[[ Data in this exercise open ]]
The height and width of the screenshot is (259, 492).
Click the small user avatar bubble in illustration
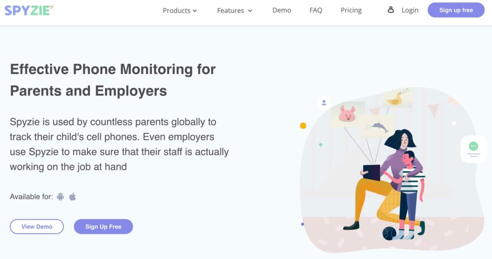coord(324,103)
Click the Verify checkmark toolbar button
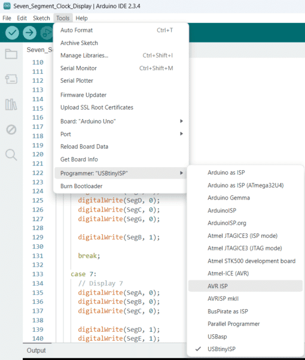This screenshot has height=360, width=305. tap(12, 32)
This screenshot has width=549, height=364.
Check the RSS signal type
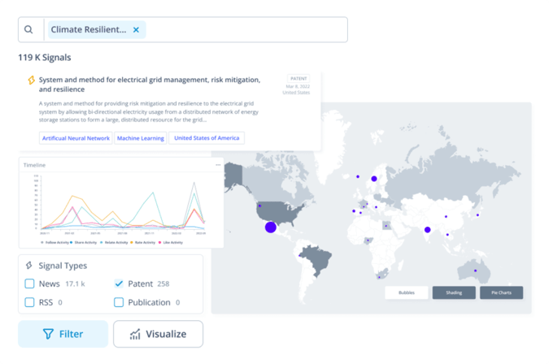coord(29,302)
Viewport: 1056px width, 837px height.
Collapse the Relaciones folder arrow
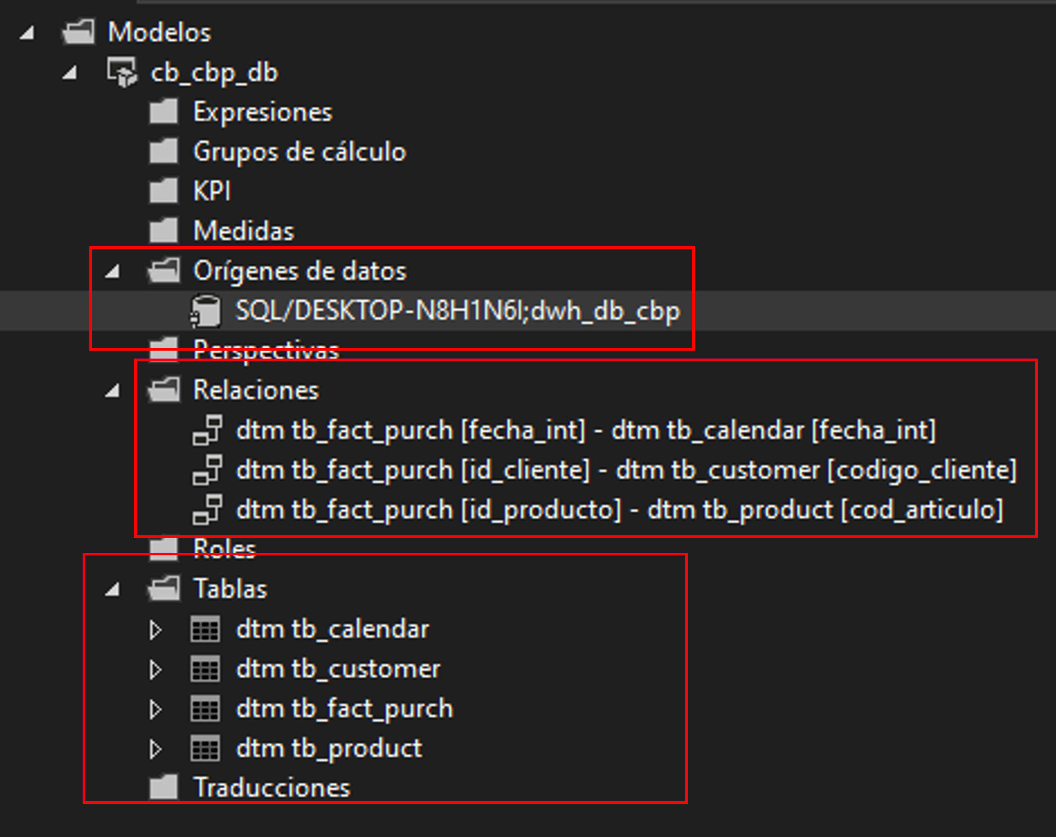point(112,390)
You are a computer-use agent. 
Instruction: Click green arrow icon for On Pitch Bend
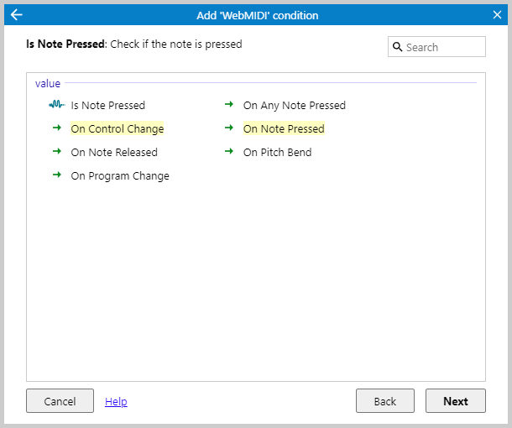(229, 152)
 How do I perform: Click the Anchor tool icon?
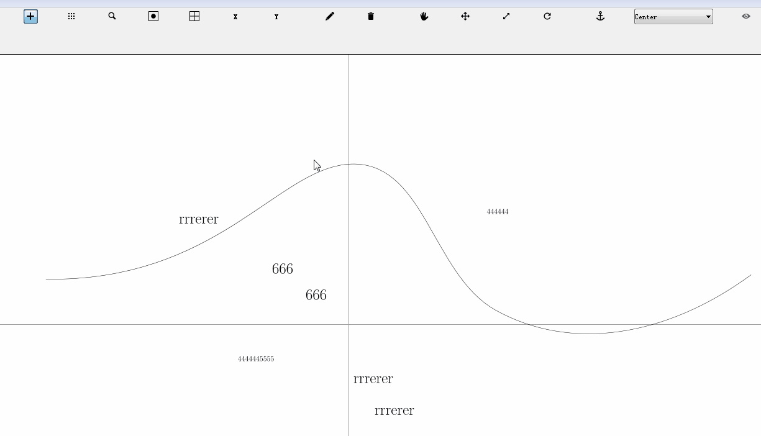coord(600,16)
[[ Data in this exercise closed ]]
[[ Data in this exercise open ]]
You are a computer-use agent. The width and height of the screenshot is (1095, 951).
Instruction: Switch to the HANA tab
[[ Data in this exercise closed ]]
Please copy out every line of the preceding listing that carries "agent".

■ **Output below**:
You are a computer-use agent. 
You are a computer-use agent. The width and height of the screenshot is (1095, 951).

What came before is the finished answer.